### TASK DESCRIPTION:
Would you print the records below word for word, without the pictures?

### Collected data entries:
○ ○ ○ ○ ○

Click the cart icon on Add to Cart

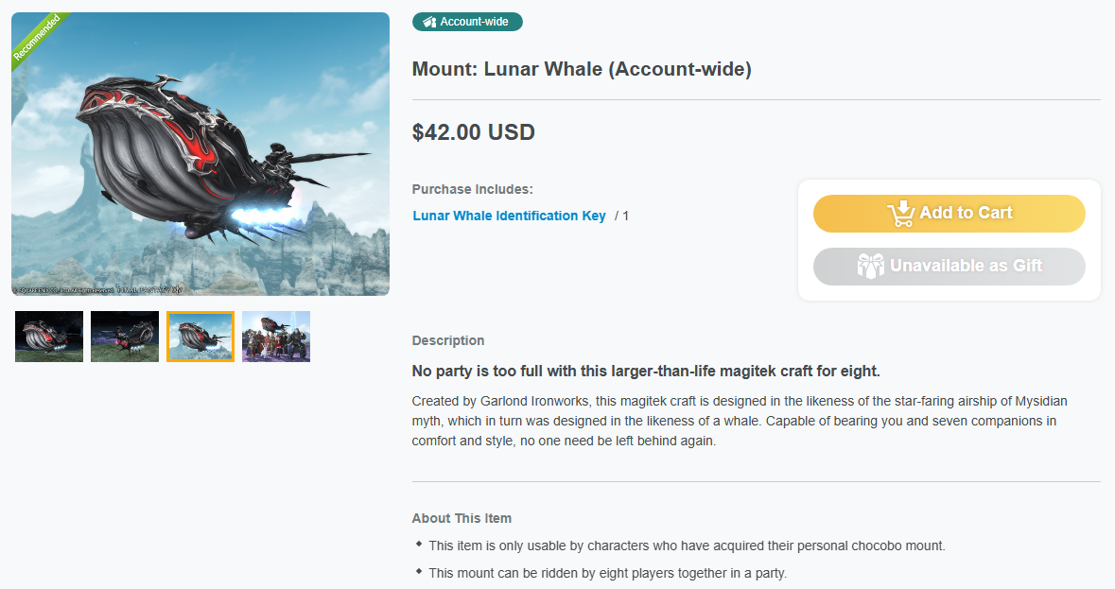[x=901, y=213]
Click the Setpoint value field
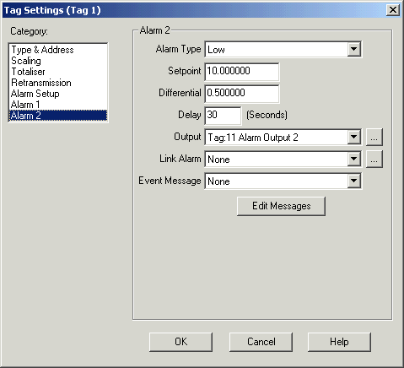 click(x=242, y=72)
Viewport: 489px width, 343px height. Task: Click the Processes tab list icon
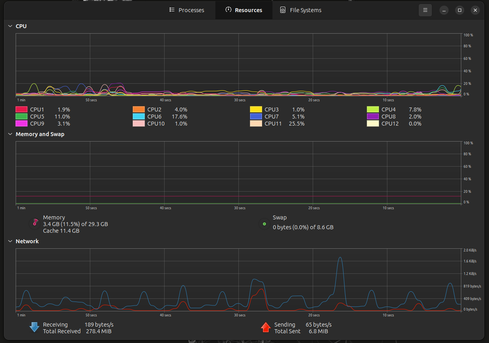pyautogui.click(x=172, y=10)
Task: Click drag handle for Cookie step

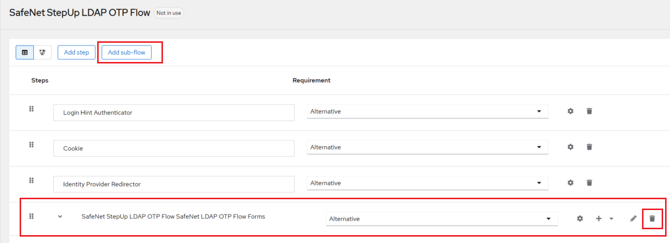Action: coord(31,145)
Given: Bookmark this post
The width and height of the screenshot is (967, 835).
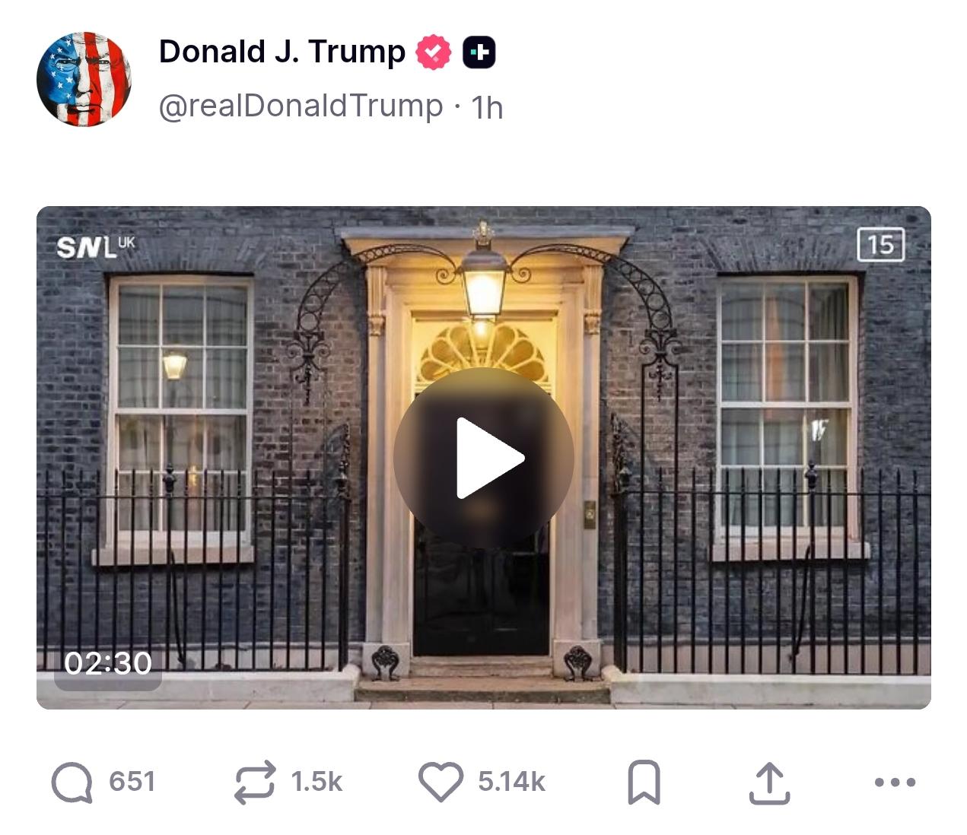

○ ○ ○ ○ ○

### SOLVED PROBLEM:
Click the cart icon on Add to Cart

[x=901, y=213]
Click the Setpoint value field
 click(x=242, y=72)
Viewport: 489px width, 343px height. Task: Click the Processes tab list icon
pyautogui.click(x=172, y=10)
Task: Click drag handle for Cookie step

Action: coord(31,145)
Given: Bookmark this post
The width and height of the screenshot is (967, 835).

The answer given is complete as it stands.